Record list:

═══

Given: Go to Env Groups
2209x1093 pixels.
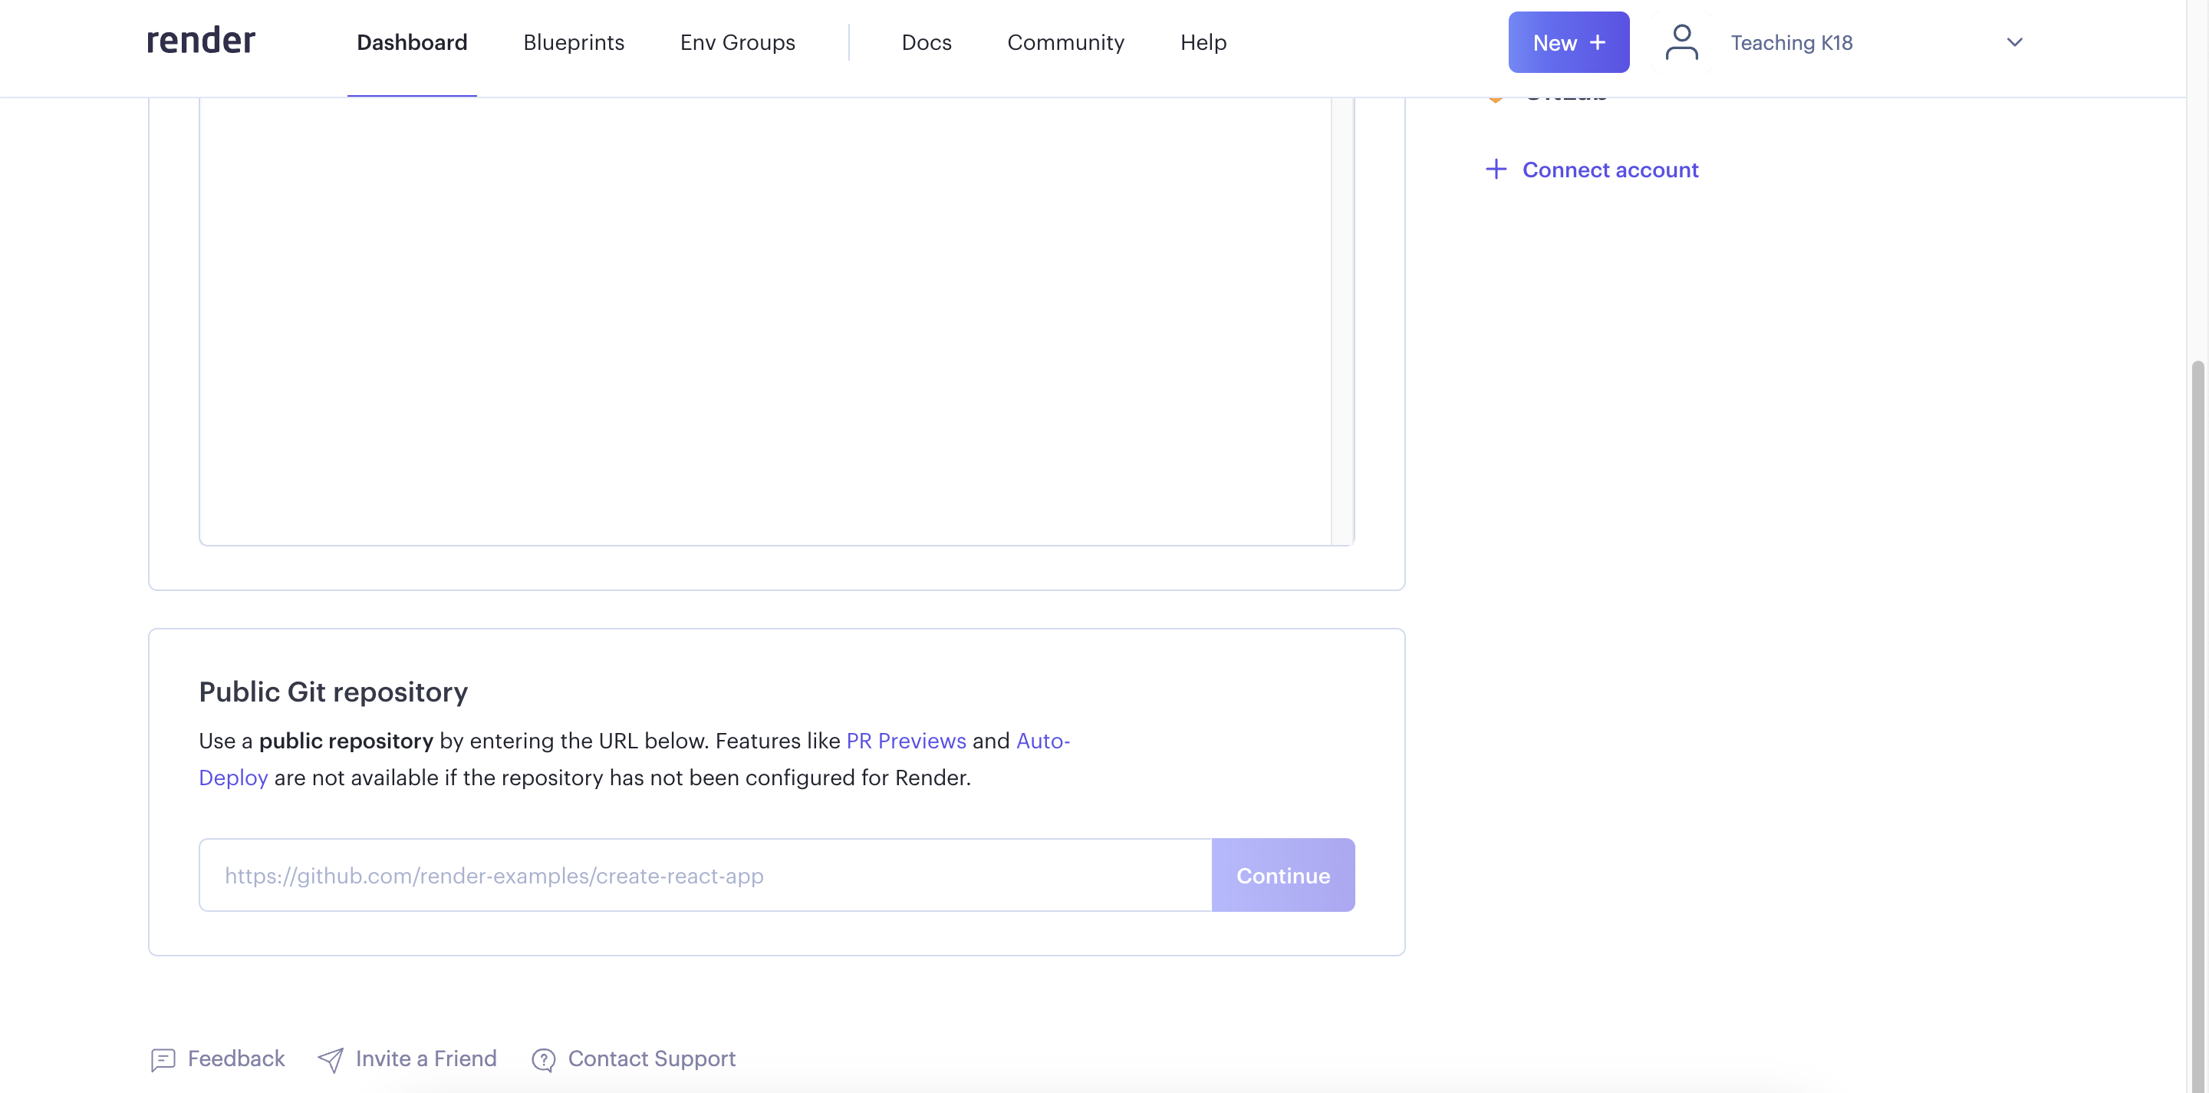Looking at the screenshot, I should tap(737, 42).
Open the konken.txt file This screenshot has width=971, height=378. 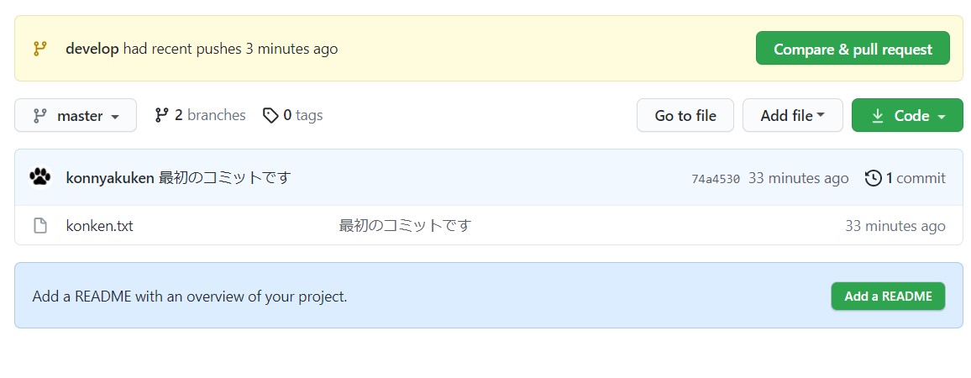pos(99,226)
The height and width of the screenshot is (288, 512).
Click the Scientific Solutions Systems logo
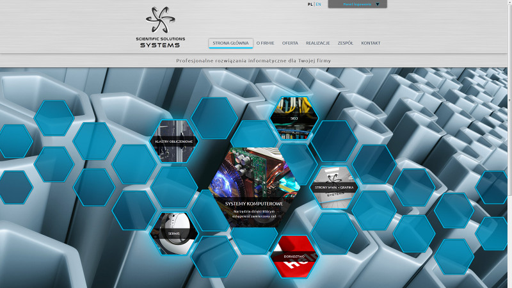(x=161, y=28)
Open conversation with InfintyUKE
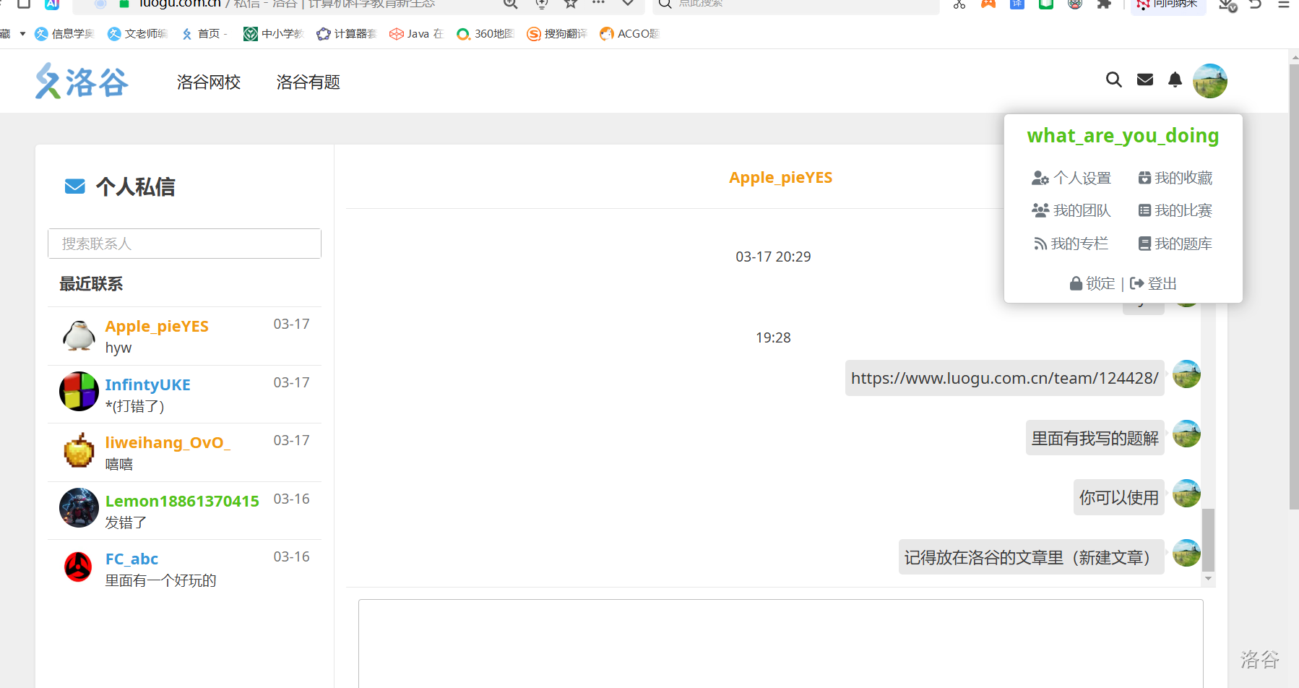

═══

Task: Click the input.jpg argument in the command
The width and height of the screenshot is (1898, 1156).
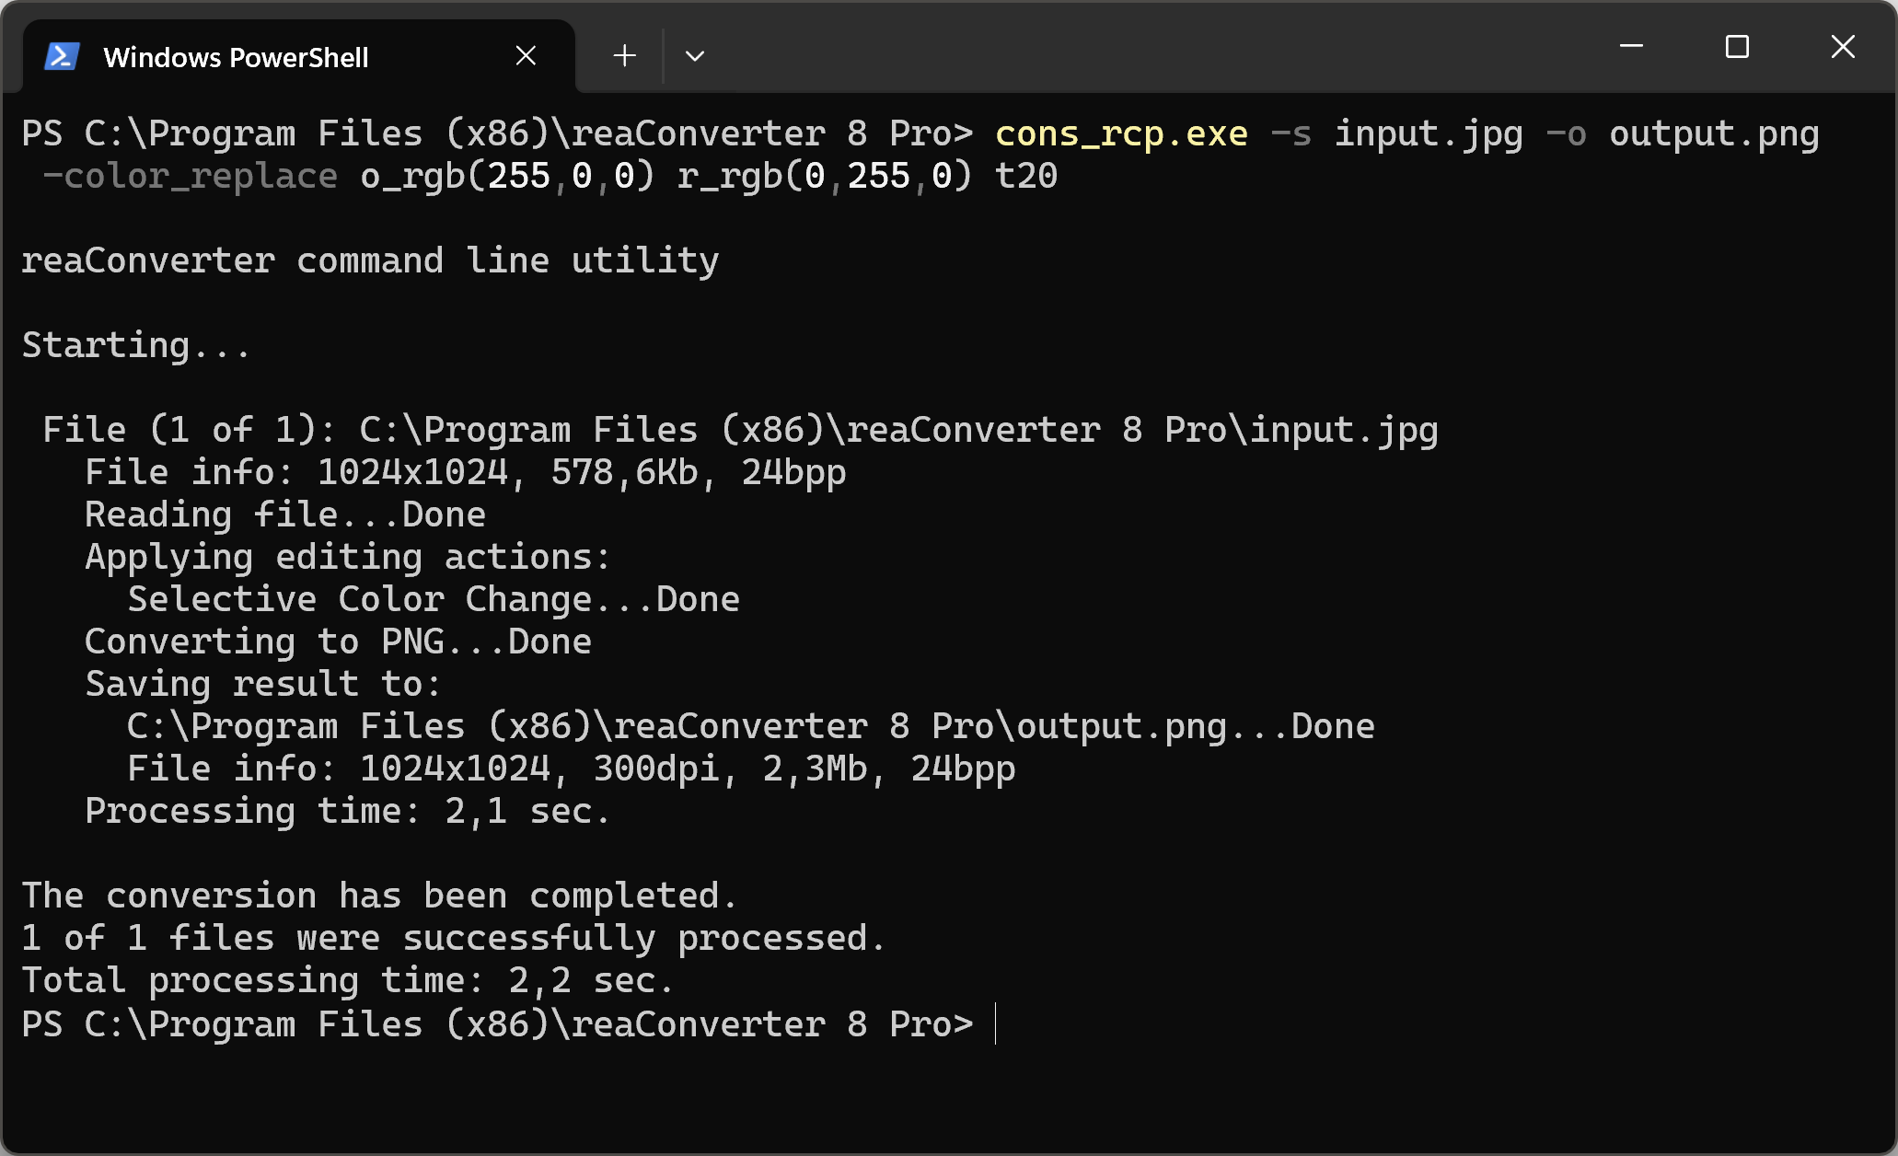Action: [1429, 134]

═══

Arrange the stretch of records from the line containing "The height and" through the line containing "Open conversation with InfintyUKE" as a numbered list. Skip blank lines and leave out the pictures.

Task solution:
1. The height and width of the screenshot is (288, 512).
2. Click the Scientific Solutions Systems logo
3. (x=161, y=28)
4. Open conversation with InfintyUKE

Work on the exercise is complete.